研究者Kim-Shapiro说道,红细胞中由脱氧血红蛋白介导的亚硝酸盐向一氧化氮的转化会减少血小板的活化,这或许可以帮助开发新型疗法来减少镰刀形细胞病及中风患者机体的凝血。早在2003年研究者就发现亚硝酸盐并不像我们认为的那样具有生物惰性,其可以被转化成为机体重要的一氧化氮信号分子,从而增加血流,而如今研究者证实了他们之前的研究结论。

这项研究的目的在于揭示红细胞如何发挥自己重要的信号功能来增加机体的血流,研究者利用多种生物物理技术测定了来自亚硝酸盐和红细胞产生的一氧化氮的含量,并且分析了一氧化氮产生的分子机制;更为重要的是一氧化氮的产生水平可以在低氧状态下增加。随后研究人员通过研究揭示了亚硝酸盐及其生物前体-硝酸盐如何用于治疗一系列的人类疾病。

在2010年的研究中,研究者首次揭示了富含硝酸盐的甜菜汁中消耗和大脑血流的增加直接相关;最后研究者表示,下一步我们将进行更为深入的研究来揭示是否所有的红细胞都可以具有这种转化活性,以及是否该功能在诸如镰刀形细胞病等其它红细胞疾病中是处于缺失状态的。
 

Mechanisms of Human Erythrocytic Bioactivation of Nitrite.

Chen Liu1, Nadeem Wajih2, Xiaohua Liu1, Swati Basu1, John Janes1, Madison Marvel1, Christian Keggi1, Christine C. Helms3, Amber N. Lee1, Andrea M. Belanger1, Debra I. Diz1, Paul Laurienti1, David L. Caudell1, Jun Wang4, Mark T. Gladwin4 and Daniel B. Kim-Shapiro1*

 

Nitrite signaling likely occurs through its reduction to nitric oxide (NO). Several reports support a role of erythrocytes and hemoglobin in nitrite reduction, but this remains controversial and alternative reductive pathways have been proposed. In this work we determined whether the primary human erythrocytic nitrite reductase is hemoglobin as opposed to other erythrocytic proteins that have been suggested to be the major source of nitrite reduction.
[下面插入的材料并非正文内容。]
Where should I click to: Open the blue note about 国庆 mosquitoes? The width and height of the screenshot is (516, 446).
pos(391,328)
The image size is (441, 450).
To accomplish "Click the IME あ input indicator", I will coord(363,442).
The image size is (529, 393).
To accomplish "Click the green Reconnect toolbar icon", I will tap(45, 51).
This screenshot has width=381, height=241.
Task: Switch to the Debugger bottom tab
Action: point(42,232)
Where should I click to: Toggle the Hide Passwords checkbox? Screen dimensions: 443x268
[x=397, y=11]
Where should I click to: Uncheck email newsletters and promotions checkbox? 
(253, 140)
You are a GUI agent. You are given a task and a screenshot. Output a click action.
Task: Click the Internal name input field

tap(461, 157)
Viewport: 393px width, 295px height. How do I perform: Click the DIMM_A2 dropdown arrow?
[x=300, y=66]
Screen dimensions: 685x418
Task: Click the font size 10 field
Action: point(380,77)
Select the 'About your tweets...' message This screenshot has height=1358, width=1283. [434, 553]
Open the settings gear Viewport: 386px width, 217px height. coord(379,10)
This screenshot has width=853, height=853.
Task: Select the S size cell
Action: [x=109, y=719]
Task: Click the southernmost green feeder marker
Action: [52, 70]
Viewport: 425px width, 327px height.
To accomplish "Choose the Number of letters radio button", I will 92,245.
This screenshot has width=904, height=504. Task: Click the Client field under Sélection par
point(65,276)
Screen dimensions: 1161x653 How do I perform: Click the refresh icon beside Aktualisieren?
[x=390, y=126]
We employed several different assays to determine NO production from nitrite in erythrocytes including electron paramagnetic resonance detection of nitrosyl hemoglobin, chemiluminescent detection of NO, and inhibition of platelet activation and aggregation. Our studies show that NO is formed by red blood cells and inhibits platelet activation. Nitric oxide formation and signaling can be recapitulated with isolated deoxyhemoglobin. Importantly, there is limited NO production from erythrocytic xanthine oxidoreductase and nitric oxide synthase. Under certain conditions we find dorzolamide (an inhibitor of carbonic anhydrase) results in diminished nitrite bioactivation, but the role of carbonic anhydrase is abrogated when physiological concentrations of CO2 are present. Importantly, carbon monoxide, which inhibits hemoglobin function as a nitrite reductase, abolishes nitrite bioactivation. Overall our data suggest that deoxyhemoglobin is the primary erythrocytic nitrite reductase operating under physiological conditions and accounts for nitrite-mediated NO signaling in blood.